Con anterioridad a la reflexión
filosófica propiamente dicha, gran parte de la Antigüedad llegó a sistematizar
un cierto pensamiento de corte profundamente humano. El antecedente más remoto
del ´cuidado de sí`. Al mismo, indiferenciadamente hoy lo denominamos ´perenne`
o ´sapiencial`, precisamente por ser el más viejo, claro y sabroso legado respecto a
unas intuiciones y comprobaciones, auténticas verdades vitales, de las que aún seguimos nutriéndonos en tanto especie capaz de consciencia.
Pues bien, en dicho pensamiento,
más allá de los contextos y ropajes en los que este se fue vertiendo (pedagógico,
espiritual, político, artístico o religioso), de entre otras cuestiones,
sobresale una. La de la honestidad. Honestidad en cuanto posicionamiento vital
frente a la propia realidad en toda su complejidad. Es decir, en el sentido del
recóndito impulso hacia la integridad y la autenticidad, la sinceridad y el
respeto, fundamentalmente para con uno mismo.
Por tanto, se trata de un
dinamismo vital encaminado ante todo hacia la verdad de sí, no hacía la de los
hechos.
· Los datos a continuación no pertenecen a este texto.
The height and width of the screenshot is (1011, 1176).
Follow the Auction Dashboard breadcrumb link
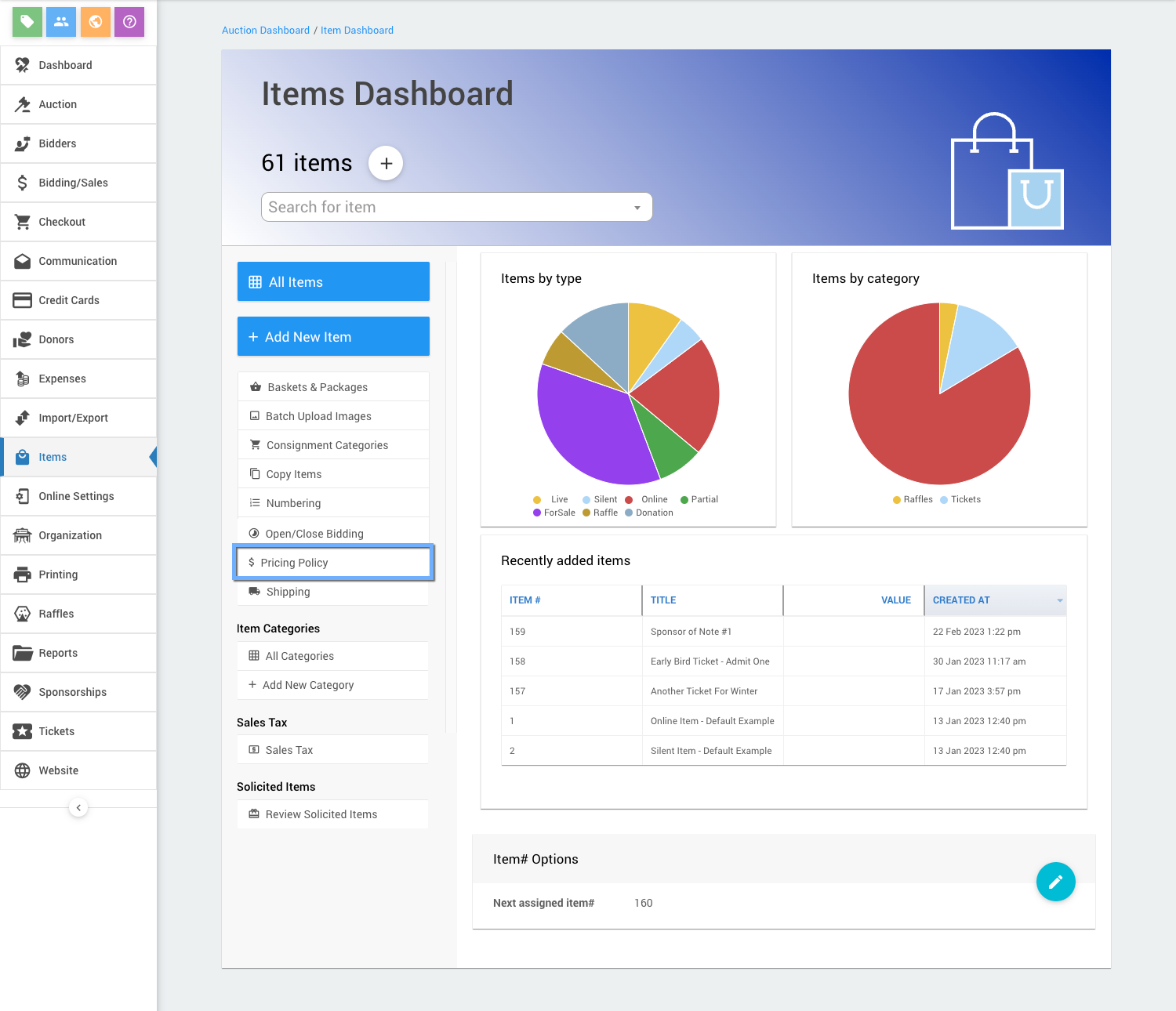266,31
Para entendernos, no estaríamos ante el dinamismo de la honradez. Honradez
y honestidad que si bien hoy no distinguimos una de otra con claridad,
originalmente no fueron lo mismo. Así, mientras la honradez se refería a la consideración
o estima debida a las personas y las cosas, de donde la asimilación de la
calumnia y el robo a lo deshonroso, la honestidad hacía al juego
discursivo-conductual por el cual los sujetos eran invitados a autotratarse
como una particular obra de arte.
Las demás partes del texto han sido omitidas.